### Problem to solve
Return every line below as a JSON list of strings, with one string for each line and blank lines omitted.

(Items stored from a collection)
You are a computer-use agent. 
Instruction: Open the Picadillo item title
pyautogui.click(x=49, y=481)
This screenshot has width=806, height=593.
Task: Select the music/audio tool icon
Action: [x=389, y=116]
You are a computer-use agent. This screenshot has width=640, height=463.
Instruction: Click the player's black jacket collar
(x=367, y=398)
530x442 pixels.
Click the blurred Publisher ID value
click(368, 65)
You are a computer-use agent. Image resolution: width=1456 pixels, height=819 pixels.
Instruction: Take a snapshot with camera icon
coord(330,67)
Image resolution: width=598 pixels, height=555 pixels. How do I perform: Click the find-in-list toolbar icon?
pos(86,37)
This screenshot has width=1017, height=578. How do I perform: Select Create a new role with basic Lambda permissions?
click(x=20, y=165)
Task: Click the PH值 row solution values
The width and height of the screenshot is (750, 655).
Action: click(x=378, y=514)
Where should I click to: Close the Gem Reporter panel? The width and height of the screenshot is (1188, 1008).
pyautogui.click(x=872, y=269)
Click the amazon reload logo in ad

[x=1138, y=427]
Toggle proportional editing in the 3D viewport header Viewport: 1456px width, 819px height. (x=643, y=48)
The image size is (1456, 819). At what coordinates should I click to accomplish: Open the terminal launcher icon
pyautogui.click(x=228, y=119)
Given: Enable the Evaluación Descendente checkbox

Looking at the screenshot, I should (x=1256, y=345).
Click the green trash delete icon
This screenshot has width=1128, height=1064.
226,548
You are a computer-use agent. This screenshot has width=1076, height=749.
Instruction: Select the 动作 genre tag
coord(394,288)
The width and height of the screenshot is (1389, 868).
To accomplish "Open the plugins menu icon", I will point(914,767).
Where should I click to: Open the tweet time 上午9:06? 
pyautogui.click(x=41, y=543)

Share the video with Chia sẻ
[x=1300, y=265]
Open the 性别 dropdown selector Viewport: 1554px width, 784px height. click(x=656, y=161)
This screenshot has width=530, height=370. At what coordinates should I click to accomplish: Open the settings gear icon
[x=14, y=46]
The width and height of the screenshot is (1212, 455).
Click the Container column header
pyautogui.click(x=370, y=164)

### Response to the task
[
  "You are a computer-use agent. ",
  "Instruction: Open the Picadillo item title",
  "pyautogui.click(x=49, y=481)",
  "This screenshot has width=806, height=593.",
  "Task: Select the music/audio tool icon",
  "Action: [x=389, y=116]",
  "You are a computer-use agent. This screenshot has width=640, height=463.",
  "Instruction: Click the player's black jacket collar",
  "(x=367, y=398)",
  "530x442 pixels.",
  "Click the blurred Publisher ID value",
  "click(368, 65)",
  "You are a computer-use agent. Image resolution: width=1456 pixels, height=819 pixels.",
  "Instruction: Take a snapshot with camera icon",
  "coord(330,67)",
  "Image resolution: width=598 pixels, height=555 pixels. How do I perform: Click the find-in-list toolbar icon?",
  "pos(86,37)",
  "This screenshot has width=1017, height=578. How do I perform: Select Create a new role with basic Lambda permissions?",
  "click(x=20, y=165)",
  "Task: Click the PH值 row solution values",
  "The width and height of the screenshot is (750, 655).",
  "Action: click(x=378, y=514)",
  "Where should I click to: Close the Gem Reporter panel? The width and height of the screenshot is (1188, 1008).",
  "pyautogui.click(x=872, y=269)",
  "Click the amazon reload logo in ad",
  "[x=1138, y=427]",
  "Toggle proportional editing in the 3D viewport header Viewport: 1456px width, 819px height. (x=643, y=48)",
  "The image size is (1456, 819). At what coordinates should I click to accomplish: Open the terminal launcher icon",
  "pyautogui.click(x=228, y=119)",
  "Given: Enable the Evaluación Descendente checkbox",
  "Looking at the screenshot, I should (x=1256, y=345).",
  "Click the green trash delete icon",
  "This screenshot has width=1128, height=1064.",
  "226,548",
  "You are a computer-use agent. This screenshot has width=1076, height=749.",
  "Instruction: Select the 动作 genre tag",
  "coord(394,288)",
  "The width and height of the screenshot is (1389, 868).",
  "To accomplish \"Open the plugins menu icon\", I will point(914,767).",
  "Where should I click to: Open the tweet time 上午9:06? ",
  "pyautogui.click(x=41, y=543)",
  "Share the video with Chia sẻ",
  "[x=1300, y=265]",
  "Open the 性别 dropdown selector Viewport: 1554px width, 784px height. click(x=656, y=161)",
  "This screenshot has width=530, height=370. At what coordinates should I click to accomplish: Open the settings gear icon",
  "[x=14, y=46]",
  "The width and height of the screenshot is (1212, 455).",
  "Click the Container column header",
  "pyautogui.click(x=370, y=164)"
]